The Value of Patient Engagement: How Sites can Reduce the Burden of Non-Adherence
Clinical trial sites hold a great deal of responsibility for the success of any given trial. Keeping track of patient compliance is a big part of that responsibility and one that keeps a lot of site leads up at night. Having visibility into patient behaviors, particularly in between clinic visits, is challenging. Yet it’s critical that sites stay on top of their care plan performance in order to ensure new medications are tested safely and accurately. Following is what we have observed through leveraging digital tools that will help sites optimize data quality while improving continuity of care for patients between their visits.
The Power of Patient Selection
While conventional wisdom may be that people are unpredictable, we’ve actually found that the opposite is true. Any given individual’s future behavior is likely to be consistent with their past behavior, and a recent study1 concluded that future patient adherence is highly predictable. We at AiCure, along with our partners, have seen a great deal of success through implementing placebo lead-in periods before patients are randomized. By establishing baselines of behavior during these lead-in periods, we can predict which patients will perform the best in terms of care plan compliance and providing the kind of data necessary to detect a signal. Additionally, deploying computer vision tools such as AiCure’s digital biomarkers during screening, present the opportunities to better understand facial or voice cues that may aid in identifying optimal patients prior to randomization.

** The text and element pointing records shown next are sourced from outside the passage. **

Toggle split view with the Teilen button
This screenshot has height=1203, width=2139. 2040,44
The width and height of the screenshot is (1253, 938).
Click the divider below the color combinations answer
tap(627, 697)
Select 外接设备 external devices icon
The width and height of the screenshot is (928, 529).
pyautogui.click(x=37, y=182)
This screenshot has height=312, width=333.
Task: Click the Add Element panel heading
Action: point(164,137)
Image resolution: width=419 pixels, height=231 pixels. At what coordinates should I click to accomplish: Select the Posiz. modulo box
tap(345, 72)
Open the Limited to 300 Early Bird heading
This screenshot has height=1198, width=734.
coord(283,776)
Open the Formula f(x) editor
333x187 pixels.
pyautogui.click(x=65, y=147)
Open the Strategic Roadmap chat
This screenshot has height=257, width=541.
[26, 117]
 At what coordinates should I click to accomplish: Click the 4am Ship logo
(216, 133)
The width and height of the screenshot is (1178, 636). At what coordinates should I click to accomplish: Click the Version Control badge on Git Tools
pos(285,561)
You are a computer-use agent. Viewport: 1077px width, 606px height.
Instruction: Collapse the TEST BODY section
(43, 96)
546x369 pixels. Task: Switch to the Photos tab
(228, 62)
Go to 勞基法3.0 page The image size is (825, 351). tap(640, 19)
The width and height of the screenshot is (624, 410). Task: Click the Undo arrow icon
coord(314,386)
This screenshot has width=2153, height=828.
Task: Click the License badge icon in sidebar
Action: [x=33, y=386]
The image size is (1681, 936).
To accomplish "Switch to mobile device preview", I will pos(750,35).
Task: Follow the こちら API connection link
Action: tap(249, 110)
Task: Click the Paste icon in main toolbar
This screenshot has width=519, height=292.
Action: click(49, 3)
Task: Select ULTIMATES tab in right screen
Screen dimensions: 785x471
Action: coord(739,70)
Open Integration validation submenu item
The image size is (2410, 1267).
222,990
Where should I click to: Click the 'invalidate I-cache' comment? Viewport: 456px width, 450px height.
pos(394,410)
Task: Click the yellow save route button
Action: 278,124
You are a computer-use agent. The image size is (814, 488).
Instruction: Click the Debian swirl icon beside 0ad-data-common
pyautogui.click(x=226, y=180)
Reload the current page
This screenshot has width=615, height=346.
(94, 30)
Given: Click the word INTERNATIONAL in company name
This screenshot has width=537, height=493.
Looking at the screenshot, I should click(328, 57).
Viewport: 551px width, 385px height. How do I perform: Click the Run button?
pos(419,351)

Training Beyond Dosing Instructions
Despite all the promises digital tools hold with enhancing data quality and odds of overall trial success – none of this is feasible without strong patient onboarding by trials sites. In addition to explaining the basic elements of trial participation such as dosing instructions and how to fill out diaries, it is vital for sites to educate patients about the goals of the research. Sites should talk to patients about the impact of skipping a few doses or filling out diaries at the last minute (and likely forgetting important details when doing so) not only on their own treatment but the ability to better understand the efficacy of the investigational product for future patient use. Non-adherence negatively impacts researchers’ understanding of how the drug works, adds cost and time to trials and can cause trials to fail. Patients who know how their non-compliance affects the potential patient population that would benefit from a new therapy are much more likely to stay on task. We know that an ideal clinical trial patient is one who is motivated. But that motivation needs to surpass the desire only to get healthier themselves. If a patient understands how their behaviors during a trial affect the research and therefore impact the potential of millions of other people who may benefit from the drug or therapy, they are much more likely to dedicate themselves to the care plan.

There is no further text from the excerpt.